• [DATASET EXCERPTS]
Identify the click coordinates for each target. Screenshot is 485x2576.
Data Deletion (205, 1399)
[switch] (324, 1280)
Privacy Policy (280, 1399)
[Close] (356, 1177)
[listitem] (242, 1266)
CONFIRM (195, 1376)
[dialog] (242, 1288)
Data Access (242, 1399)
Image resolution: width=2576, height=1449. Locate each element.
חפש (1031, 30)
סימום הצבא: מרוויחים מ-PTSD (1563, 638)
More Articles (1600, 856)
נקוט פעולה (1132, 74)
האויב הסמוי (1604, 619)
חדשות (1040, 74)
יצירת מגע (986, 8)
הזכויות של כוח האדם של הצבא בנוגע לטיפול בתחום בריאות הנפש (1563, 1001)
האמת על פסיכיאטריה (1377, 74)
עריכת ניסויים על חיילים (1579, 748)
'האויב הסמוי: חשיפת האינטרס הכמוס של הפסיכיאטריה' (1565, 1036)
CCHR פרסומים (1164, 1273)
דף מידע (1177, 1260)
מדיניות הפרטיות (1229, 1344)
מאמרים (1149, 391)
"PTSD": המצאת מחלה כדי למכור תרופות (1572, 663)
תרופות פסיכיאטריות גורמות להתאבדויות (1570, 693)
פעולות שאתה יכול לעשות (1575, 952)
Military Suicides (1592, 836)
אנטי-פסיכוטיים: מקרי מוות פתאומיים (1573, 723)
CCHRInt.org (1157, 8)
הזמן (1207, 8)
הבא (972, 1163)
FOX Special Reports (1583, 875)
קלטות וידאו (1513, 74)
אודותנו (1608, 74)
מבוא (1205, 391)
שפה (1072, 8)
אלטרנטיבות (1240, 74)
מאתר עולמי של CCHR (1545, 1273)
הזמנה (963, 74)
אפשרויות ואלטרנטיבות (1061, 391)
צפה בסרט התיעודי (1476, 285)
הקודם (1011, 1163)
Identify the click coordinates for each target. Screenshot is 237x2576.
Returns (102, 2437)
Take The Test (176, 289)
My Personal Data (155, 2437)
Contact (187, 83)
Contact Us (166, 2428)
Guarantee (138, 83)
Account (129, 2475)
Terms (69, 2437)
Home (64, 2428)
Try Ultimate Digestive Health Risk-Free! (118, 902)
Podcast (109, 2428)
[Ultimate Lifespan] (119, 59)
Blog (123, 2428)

• [WHAT YOU SHOULD DO] Return the lines from the one containing "Contact (187, 83)" through the last line of the records. Include both ends and nothing else.

• [ANSWER TO THE PROBLEM]
Contact (187, 83)
Contact Us (166, 2428)
Guarantee (138, 83)
Account (129, 2475)
Terms (69, 2437)
Home (64, 2428)
Try Ultimate Digestive Health Risk-Free! (118, 902)
Podcast (109, 2428)
[Ultimate Lifespan] (119, 59)
Blog (123, 2428)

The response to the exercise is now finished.